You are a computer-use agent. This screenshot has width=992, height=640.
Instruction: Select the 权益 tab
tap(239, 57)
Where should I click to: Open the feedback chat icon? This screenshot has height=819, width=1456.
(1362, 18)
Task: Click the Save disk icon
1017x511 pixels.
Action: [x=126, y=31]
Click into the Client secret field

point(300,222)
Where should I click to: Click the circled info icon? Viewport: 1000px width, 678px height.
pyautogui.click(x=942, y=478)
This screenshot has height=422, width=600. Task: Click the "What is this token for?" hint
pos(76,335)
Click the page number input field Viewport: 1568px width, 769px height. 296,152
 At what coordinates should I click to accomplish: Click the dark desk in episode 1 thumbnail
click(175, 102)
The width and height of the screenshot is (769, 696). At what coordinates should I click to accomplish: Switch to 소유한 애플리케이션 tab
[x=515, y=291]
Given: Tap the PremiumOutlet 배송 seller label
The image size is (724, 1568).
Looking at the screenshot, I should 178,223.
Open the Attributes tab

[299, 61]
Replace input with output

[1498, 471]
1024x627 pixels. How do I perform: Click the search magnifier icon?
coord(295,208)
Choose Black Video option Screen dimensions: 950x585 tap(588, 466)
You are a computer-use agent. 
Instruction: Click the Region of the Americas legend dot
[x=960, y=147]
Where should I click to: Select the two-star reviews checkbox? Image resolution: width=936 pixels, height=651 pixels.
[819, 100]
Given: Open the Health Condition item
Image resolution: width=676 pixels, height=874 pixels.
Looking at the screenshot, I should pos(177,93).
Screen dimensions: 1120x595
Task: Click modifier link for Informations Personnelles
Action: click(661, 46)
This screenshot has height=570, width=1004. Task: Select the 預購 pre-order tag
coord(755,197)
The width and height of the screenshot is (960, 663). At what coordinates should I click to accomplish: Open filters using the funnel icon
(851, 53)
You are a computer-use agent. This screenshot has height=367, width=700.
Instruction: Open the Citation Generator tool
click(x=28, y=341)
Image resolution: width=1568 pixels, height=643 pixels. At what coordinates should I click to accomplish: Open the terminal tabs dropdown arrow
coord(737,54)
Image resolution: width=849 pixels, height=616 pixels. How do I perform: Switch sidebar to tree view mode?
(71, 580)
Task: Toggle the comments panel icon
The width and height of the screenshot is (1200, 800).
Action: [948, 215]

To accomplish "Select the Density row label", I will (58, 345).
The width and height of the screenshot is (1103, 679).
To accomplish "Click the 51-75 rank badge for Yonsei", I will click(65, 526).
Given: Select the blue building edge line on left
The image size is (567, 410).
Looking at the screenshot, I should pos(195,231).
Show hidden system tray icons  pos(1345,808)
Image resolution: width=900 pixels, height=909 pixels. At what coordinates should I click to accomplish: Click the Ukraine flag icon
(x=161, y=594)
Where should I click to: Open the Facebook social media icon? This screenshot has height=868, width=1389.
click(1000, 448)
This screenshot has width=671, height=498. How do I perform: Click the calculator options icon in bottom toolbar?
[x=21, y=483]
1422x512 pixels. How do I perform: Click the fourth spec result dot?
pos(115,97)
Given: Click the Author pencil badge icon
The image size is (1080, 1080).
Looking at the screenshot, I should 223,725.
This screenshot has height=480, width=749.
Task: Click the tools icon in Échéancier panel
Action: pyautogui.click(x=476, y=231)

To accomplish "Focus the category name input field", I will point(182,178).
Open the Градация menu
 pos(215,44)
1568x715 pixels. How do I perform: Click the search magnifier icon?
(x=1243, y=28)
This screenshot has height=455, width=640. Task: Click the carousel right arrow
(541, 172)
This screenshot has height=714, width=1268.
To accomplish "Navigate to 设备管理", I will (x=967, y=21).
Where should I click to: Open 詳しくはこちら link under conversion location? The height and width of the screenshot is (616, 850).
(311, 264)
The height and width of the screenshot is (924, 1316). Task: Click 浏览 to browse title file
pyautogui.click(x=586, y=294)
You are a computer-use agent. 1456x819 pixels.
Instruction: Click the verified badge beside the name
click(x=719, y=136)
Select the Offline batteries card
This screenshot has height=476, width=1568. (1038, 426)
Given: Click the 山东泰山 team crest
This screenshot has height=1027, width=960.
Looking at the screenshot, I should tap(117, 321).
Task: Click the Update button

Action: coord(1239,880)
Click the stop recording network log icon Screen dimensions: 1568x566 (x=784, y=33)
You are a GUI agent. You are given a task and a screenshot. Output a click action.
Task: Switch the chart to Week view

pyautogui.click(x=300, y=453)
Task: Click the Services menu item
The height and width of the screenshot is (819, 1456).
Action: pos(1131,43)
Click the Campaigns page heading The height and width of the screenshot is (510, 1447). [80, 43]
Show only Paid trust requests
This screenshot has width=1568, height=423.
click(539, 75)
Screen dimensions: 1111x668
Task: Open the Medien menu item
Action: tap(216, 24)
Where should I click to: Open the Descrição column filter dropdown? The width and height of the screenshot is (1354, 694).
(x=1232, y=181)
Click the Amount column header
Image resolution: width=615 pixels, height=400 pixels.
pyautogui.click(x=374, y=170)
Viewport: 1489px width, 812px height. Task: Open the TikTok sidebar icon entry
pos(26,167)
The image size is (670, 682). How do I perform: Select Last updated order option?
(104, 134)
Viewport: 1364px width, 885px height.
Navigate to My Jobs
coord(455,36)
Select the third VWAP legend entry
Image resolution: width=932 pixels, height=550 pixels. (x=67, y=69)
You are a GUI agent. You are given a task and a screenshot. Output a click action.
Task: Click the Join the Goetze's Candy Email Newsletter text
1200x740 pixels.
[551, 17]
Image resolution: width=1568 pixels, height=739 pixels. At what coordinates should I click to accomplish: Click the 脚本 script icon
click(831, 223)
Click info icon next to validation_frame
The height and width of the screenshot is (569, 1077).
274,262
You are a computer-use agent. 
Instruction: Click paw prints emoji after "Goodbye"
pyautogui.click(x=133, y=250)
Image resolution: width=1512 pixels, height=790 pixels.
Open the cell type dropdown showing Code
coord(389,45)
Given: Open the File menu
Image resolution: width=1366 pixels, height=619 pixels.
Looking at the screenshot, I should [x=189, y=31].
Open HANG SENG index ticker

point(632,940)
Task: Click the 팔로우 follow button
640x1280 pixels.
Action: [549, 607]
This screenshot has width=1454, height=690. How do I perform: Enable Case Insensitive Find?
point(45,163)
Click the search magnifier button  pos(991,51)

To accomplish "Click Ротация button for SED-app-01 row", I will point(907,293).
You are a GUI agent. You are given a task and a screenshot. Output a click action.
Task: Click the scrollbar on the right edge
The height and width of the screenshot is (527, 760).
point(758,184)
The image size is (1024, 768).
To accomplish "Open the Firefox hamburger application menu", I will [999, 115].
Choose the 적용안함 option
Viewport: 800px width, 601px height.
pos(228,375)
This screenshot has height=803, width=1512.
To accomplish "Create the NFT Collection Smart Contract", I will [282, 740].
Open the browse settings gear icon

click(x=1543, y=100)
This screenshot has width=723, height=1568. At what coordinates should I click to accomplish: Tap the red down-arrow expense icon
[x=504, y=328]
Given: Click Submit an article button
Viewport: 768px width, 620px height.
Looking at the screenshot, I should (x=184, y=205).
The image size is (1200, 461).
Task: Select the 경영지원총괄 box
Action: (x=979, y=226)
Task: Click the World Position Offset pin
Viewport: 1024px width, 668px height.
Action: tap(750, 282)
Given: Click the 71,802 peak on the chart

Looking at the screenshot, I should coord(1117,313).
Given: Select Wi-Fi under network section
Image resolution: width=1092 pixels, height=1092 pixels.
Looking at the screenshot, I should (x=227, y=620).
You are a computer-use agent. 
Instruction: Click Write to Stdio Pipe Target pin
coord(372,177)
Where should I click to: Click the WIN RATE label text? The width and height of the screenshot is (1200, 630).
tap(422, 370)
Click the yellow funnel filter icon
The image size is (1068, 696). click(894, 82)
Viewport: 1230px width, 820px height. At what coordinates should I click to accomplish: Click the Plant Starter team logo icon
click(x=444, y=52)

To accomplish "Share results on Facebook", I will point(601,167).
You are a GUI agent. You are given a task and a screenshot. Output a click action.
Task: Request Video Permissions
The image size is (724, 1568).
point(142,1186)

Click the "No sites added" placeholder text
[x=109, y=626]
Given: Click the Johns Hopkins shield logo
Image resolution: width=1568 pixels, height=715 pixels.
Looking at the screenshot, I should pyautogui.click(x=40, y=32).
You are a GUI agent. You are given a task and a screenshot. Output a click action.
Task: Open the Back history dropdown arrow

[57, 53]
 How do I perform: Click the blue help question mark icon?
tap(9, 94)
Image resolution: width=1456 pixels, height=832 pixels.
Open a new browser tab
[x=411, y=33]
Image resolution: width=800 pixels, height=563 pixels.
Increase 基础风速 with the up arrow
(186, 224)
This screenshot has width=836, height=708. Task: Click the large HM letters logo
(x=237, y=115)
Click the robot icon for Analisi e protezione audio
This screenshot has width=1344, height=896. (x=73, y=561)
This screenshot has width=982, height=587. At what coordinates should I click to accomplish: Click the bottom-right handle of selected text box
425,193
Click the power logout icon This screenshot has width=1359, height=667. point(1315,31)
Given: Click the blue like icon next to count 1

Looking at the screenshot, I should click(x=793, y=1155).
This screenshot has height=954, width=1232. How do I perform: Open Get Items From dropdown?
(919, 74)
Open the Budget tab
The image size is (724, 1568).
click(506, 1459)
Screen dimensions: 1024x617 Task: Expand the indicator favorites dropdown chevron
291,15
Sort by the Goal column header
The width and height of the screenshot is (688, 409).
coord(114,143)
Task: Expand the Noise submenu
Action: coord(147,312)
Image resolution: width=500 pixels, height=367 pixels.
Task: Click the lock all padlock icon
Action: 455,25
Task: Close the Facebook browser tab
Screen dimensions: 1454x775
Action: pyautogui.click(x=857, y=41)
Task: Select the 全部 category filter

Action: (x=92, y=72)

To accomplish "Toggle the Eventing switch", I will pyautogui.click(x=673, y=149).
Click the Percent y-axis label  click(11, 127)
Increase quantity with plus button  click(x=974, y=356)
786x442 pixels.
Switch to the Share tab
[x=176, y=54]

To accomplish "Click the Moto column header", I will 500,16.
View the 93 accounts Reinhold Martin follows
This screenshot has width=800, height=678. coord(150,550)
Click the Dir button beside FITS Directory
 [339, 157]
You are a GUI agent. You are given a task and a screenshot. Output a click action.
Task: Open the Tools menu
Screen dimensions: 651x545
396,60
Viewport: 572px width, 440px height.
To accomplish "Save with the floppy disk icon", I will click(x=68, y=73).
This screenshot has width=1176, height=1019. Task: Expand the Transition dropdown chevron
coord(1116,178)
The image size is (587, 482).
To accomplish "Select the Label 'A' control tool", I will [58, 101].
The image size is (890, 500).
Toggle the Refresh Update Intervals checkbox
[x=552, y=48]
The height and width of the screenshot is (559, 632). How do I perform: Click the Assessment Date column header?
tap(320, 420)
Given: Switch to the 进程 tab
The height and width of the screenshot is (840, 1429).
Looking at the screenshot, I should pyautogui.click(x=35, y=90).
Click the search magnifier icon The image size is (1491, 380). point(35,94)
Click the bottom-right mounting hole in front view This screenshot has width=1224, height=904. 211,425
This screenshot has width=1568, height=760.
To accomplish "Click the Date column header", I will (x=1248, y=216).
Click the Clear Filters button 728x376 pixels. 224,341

## Work to be completed:
From the first line of the listing above through the line that contains "Click the page", set down each line without alteration, and nothing else.

## Exercise solution:
You are a computer-use agent. This screenshot has width=992, height=640.
Instruction: Select the 权益 tab
tap(239, 57)
Where should I click to: Open the feedback chat icon? This screenshot has height=819, width=1456.
(1362, 18)
Task: Click the Save disk icon
1017x511 pixels.
Action: [x=126, y=31]
Click into the Client secret field

point(300,222)
Where should I click to: Click the circled info icon? Viewport: 1000px width, 678px height.
pyautogui.click(x=942, y=478)
This screenshot has height=422, width=600. Task: Click the "What is this token for?" hint
pos(76,335)
Click the page number input field Viewport: 1568px width, 769px height. 296,152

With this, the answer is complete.